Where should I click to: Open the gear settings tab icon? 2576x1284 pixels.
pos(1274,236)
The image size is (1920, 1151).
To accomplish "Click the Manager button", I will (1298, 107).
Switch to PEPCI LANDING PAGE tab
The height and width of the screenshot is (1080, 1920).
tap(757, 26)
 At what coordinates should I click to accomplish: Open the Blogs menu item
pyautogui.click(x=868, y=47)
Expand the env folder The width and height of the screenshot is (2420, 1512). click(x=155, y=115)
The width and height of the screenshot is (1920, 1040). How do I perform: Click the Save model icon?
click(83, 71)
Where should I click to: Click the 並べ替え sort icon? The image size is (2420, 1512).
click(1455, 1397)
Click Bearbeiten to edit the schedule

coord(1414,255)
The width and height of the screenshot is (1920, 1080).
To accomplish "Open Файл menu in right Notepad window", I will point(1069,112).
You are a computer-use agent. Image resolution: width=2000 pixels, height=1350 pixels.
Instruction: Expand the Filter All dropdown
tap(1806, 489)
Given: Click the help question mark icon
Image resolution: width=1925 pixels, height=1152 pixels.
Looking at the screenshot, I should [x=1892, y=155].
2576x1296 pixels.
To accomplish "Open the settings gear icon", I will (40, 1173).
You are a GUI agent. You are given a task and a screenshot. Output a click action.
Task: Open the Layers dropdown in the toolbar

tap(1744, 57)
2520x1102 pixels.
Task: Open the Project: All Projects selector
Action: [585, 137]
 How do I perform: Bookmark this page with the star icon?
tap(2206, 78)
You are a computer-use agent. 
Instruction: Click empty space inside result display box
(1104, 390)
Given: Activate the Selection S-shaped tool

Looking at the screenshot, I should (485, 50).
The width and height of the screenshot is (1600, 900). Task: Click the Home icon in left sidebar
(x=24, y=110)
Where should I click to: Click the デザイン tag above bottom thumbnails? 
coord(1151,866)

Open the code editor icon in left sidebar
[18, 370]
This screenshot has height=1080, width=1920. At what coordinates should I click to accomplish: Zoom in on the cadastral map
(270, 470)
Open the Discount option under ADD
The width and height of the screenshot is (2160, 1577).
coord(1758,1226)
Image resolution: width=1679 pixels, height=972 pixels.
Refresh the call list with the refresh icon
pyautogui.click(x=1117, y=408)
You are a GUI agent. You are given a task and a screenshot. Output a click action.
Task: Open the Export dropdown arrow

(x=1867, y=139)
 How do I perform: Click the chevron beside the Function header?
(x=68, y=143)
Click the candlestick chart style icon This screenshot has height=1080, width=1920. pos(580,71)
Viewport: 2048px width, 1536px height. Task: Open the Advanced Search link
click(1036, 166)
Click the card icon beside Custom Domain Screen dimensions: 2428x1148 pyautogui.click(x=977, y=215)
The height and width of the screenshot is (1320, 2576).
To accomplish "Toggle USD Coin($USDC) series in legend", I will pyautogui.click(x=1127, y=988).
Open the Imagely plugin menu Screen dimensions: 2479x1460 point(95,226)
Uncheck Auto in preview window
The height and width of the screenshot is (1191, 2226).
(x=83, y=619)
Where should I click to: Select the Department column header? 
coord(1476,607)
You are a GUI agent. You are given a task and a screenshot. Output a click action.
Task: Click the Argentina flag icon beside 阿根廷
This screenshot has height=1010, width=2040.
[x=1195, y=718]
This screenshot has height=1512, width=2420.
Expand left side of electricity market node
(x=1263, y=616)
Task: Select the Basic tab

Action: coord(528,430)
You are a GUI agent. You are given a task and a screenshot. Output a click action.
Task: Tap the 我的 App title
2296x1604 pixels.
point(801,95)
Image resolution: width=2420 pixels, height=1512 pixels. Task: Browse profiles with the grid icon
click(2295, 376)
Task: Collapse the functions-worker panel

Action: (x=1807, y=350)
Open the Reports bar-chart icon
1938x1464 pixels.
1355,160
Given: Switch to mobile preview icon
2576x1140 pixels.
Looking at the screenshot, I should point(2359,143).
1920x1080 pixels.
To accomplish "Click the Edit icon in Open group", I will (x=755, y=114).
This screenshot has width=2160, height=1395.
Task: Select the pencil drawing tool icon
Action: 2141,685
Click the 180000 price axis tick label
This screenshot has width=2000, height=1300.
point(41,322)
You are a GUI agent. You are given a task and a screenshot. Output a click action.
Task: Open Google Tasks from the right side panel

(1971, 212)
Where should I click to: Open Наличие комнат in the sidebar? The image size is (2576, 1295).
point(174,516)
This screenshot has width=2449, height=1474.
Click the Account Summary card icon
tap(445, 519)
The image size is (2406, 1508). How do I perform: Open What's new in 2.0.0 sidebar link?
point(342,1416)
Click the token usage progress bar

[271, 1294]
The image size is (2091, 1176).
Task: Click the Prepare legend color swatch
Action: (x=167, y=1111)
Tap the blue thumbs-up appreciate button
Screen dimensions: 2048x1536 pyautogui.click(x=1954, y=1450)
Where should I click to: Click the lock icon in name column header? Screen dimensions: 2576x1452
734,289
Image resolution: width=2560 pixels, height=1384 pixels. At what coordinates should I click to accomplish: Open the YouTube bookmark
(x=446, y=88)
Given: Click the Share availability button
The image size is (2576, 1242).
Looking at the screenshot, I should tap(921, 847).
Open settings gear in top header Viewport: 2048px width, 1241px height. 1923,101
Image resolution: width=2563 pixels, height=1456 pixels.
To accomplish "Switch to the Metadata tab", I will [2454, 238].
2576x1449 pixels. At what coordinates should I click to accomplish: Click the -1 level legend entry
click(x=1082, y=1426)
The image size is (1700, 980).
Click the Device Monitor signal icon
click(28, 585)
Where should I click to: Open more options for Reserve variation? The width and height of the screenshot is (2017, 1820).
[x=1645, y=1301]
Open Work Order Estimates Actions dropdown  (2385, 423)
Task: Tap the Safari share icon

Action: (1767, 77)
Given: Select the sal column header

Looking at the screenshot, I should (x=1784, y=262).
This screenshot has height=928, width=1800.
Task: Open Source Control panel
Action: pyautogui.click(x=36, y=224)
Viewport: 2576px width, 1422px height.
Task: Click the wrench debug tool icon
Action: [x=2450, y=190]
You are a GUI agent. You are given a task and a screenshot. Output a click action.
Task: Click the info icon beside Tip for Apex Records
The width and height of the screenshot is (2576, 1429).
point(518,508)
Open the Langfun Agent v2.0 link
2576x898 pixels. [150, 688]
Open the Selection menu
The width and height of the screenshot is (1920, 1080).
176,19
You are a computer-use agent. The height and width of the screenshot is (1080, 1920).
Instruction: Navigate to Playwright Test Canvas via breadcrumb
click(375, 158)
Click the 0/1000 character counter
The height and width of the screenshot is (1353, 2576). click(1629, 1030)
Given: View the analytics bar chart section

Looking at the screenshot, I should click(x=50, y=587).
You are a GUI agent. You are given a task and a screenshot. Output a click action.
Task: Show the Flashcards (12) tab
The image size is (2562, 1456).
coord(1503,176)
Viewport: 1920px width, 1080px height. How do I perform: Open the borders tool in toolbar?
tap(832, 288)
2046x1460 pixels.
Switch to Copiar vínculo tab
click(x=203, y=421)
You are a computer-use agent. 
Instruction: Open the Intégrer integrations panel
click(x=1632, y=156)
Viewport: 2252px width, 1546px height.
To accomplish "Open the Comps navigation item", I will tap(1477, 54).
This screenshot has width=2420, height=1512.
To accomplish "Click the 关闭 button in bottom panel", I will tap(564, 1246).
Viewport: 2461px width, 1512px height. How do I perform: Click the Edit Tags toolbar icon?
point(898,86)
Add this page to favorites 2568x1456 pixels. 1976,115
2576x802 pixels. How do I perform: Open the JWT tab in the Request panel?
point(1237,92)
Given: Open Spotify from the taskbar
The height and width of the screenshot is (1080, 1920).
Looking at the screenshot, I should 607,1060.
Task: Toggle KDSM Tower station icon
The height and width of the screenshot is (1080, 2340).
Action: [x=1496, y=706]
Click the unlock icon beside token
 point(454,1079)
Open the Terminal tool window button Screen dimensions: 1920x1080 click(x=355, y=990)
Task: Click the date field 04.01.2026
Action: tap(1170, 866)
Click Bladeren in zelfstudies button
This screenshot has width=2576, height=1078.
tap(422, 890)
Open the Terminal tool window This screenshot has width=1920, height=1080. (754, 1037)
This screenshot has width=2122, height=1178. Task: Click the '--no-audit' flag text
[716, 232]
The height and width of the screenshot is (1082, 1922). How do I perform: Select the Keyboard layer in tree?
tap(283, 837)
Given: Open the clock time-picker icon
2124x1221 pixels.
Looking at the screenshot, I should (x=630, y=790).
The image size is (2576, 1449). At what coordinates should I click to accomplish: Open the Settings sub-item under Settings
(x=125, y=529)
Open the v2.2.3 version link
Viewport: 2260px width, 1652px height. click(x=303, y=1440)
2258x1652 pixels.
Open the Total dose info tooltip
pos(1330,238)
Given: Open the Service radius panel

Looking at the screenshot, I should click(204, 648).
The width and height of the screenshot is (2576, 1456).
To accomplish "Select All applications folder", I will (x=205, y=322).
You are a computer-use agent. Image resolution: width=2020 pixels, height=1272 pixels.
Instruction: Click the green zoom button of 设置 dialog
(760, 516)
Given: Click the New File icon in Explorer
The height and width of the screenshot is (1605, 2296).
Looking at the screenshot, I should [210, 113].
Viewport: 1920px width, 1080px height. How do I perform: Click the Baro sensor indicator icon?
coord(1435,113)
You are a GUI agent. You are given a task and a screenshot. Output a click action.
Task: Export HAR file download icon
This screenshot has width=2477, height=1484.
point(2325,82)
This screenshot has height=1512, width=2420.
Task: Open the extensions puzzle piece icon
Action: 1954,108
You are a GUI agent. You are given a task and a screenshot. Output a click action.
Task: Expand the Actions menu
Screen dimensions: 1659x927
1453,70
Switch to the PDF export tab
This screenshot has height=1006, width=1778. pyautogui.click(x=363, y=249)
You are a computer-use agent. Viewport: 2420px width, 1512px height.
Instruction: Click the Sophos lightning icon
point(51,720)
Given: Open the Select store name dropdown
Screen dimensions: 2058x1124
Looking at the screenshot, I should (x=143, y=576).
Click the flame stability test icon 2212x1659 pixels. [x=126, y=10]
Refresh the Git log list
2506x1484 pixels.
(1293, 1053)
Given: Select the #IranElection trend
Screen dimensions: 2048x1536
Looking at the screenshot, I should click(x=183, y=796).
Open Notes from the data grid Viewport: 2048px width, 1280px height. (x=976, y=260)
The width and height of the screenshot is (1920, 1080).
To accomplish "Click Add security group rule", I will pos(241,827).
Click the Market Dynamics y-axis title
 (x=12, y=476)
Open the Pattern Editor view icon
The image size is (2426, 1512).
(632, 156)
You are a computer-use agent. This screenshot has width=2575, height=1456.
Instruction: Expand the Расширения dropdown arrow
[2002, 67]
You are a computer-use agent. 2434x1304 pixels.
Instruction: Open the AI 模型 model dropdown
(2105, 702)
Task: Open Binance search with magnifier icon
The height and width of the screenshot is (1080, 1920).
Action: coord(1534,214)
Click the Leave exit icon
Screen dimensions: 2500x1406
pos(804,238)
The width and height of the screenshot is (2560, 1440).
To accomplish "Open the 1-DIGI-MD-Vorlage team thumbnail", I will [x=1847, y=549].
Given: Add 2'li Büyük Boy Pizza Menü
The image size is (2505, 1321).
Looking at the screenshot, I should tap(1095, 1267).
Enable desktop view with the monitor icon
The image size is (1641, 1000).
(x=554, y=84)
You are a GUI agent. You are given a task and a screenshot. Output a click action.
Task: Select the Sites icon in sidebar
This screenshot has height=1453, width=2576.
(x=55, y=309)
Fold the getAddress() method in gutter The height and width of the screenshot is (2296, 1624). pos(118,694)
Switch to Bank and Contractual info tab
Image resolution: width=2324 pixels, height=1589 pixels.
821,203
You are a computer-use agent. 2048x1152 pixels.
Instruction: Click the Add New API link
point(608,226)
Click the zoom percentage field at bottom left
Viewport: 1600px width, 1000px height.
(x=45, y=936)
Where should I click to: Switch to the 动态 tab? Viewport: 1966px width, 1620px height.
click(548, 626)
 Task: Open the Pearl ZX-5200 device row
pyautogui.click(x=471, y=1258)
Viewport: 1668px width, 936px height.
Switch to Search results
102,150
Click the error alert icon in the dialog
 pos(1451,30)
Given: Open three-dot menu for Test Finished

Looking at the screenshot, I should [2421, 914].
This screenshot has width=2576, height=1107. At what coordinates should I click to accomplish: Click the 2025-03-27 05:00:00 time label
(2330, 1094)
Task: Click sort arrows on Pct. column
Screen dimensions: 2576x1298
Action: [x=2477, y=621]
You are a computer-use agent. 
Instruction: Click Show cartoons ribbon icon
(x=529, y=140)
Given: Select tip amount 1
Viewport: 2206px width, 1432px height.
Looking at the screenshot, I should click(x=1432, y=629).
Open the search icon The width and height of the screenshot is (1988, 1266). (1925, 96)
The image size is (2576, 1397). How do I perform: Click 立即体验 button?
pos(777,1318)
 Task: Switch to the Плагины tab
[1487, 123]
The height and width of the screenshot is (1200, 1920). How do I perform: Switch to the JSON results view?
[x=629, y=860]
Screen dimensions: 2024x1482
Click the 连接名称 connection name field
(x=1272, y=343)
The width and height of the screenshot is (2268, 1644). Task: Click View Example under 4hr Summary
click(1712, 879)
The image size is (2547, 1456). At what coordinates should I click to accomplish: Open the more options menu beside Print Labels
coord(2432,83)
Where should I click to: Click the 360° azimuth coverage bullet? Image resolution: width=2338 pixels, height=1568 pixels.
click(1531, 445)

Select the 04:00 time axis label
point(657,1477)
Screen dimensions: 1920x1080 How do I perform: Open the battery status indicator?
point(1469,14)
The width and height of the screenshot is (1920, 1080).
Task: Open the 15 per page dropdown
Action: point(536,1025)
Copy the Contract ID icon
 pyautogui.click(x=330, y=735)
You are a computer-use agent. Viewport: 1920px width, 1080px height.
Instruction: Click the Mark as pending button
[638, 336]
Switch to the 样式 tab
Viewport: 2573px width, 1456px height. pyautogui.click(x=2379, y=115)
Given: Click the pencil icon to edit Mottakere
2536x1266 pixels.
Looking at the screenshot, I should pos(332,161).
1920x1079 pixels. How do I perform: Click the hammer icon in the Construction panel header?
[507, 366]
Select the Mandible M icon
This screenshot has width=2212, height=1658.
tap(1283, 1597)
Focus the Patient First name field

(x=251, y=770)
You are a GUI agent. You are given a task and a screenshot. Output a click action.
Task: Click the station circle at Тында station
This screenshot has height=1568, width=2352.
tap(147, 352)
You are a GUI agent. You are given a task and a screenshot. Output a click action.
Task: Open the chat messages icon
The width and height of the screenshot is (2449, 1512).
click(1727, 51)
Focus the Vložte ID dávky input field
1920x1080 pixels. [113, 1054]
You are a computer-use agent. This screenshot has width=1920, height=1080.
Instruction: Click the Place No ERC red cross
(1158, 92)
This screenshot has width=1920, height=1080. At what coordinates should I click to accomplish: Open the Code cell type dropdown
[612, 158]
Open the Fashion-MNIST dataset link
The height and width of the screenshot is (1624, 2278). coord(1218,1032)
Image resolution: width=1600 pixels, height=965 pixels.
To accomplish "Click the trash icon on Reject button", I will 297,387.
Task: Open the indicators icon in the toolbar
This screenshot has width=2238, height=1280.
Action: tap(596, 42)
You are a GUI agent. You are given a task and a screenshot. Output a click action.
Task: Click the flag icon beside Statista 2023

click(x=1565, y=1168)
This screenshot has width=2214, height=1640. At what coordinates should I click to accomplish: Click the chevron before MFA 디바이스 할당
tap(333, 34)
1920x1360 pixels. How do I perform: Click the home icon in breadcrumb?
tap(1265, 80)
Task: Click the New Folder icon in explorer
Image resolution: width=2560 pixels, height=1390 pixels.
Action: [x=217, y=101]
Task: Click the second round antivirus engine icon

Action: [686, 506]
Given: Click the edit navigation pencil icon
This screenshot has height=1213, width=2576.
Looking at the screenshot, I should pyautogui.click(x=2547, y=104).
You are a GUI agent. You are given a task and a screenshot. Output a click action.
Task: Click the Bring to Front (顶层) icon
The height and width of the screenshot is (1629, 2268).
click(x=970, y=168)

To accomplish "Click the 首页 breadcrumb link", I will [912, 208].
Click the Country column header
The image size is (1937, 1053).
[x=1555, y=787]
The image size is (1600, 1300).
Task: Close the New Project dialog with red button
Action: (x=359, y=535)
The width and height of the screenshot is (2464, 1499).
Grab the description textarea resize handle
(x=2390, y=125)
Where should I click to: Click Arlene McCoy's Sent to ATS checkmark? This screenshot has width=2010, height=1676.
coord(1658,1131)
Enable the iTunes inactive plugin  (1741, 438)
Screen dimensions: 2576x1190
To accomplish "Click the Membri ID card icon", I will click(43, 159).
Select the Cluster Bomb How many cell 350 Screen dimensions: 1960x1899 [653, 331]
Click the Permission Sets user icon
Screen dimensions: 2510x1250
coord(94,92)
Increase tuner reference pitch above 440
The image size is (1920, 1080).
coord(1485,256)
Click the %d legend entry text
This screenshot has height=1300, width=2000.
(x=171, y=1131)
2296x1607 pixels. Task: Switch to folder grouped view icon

——————————

Task directions
Lines holding "Toggle" in the material above: report their number and nothing else.

Finished exercise
2